California was my safe place. My home. I belonged there.
I cannot begin to tell you how grateful I am that my parents had the means to travel as much as they did back then. All throughout the school year, I would feverishly await three critical times of the year: winter, spring, and summer break. It was during these times that we would pack up our suitcases and board a plane to spend several weeks in California. We did this every year, for five years. And even though we would often venture to other locales during these trips, my real joy was being in California with my grandparents, cousins, aunts, uncles and friends.
Spending my vacations in California gave me a chance to recharge and let my guard down. Never did I have to worry about who was looking at me strangely or how different I was. I could simply smile, laugh and be a kid. Most importantly, I could spend extended amounts of time with the people I loved, but couldn’t see during the active school periods. Looking back, I now realize that these moments were equally important to my parents as well. We all were fish out of water in our place of residence; coming home was like jumping back in the bowl.
Even when we left Ohio to move to another state, we always could return to our family, to our home state, in order to fill up on love and a sense of belonging. It was only once I moved back to California and away again that I began to lose my support system… my home. As family turmoil boiled over and long-held friendships began to deteriorate, my visits became less and less uplifting. The tighter I held on, the more it crumbled. Before I knew it, all I was holding on to was dust.
Looking at the clock display on my phone, I huffed. It was already 1 in the morning and I was still fumbling around trying to get myself ready for my departure. Already deeply regretting the decision to drive instead of fly, I threw my pajamas on and crawled into bed. Amidst my concern over not being able to stay awake during the several hour long drive across the desert, my stomach was a’flutter with unexpected excitement.

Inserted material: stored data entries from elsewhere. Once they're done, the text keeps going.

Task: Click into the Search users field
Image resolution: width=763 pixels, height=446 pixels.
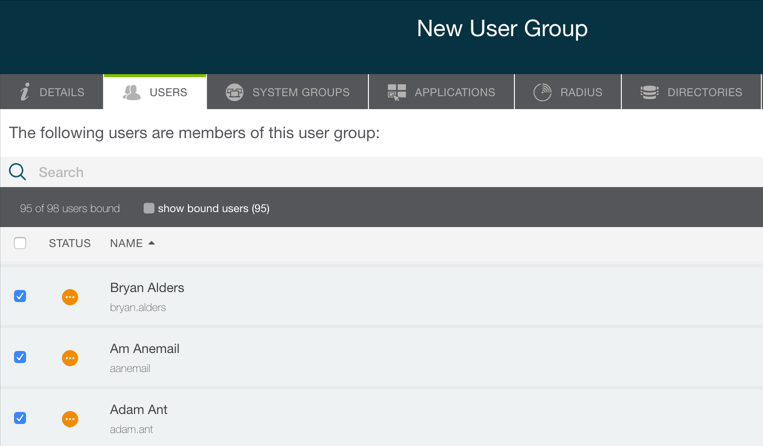Action: 300,172
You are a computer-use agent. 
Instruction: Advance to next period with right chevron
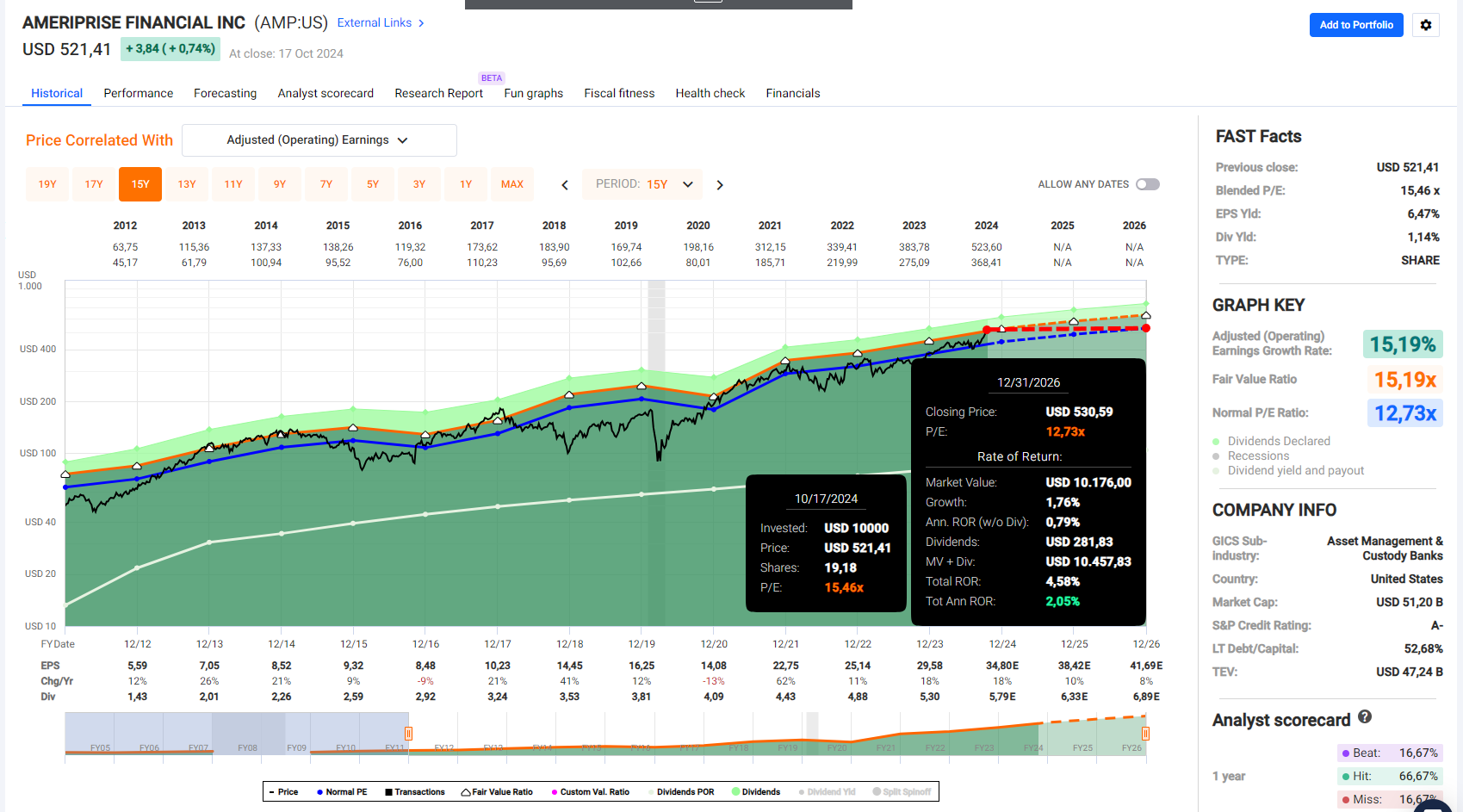pos(720,185)
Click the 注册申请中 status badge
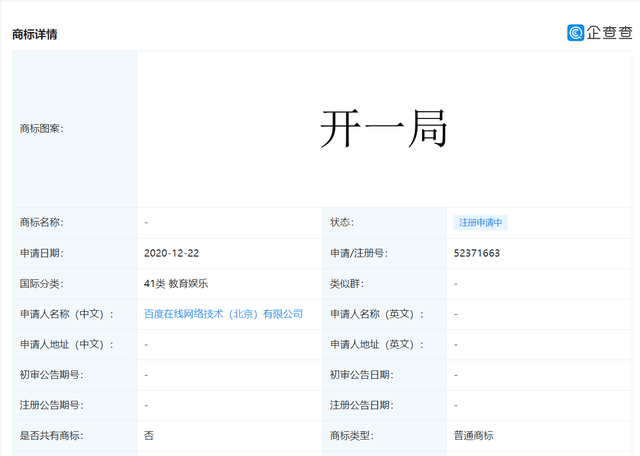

It was a very familiar feeling, one I had not experienced in quite a long while. It was the feeling I would have the night before my flight from Dayton to Los Angeles; the same anticipatory feeling that hinted at the possibility of me being able to feel at home again. My mind continued to whir around, flashing words, scenes and faces across the void behind my closed eyes. It was then that I remembered what God had said as I was showering earlier that day, “After this trip, your life will never be the same again. Everything you know is about to change.”
I’d been quite surprised to hear such a thing, and I didn’t understand what He could have meant by it. All the same, I had this strong sense that I was going to meet someone while I was away. I didn’t know who, how or exactly when, but there simply had to be someone He wanted me to meet. I could feel it.
Deep in my heart, I knew with an unwavering certainty that God had called me to take this trip. I’d asked to go to the sea to clear my head, and here it was. He told me to go home, and there I was. It may not have been the trip I wanted, but I could sense that it was the one I needed. Pressing my hot face deeper into the cool folds of my down comforter, I whispered a drowsy prayer. If He was ready to change something about my life, I was ready to let Him.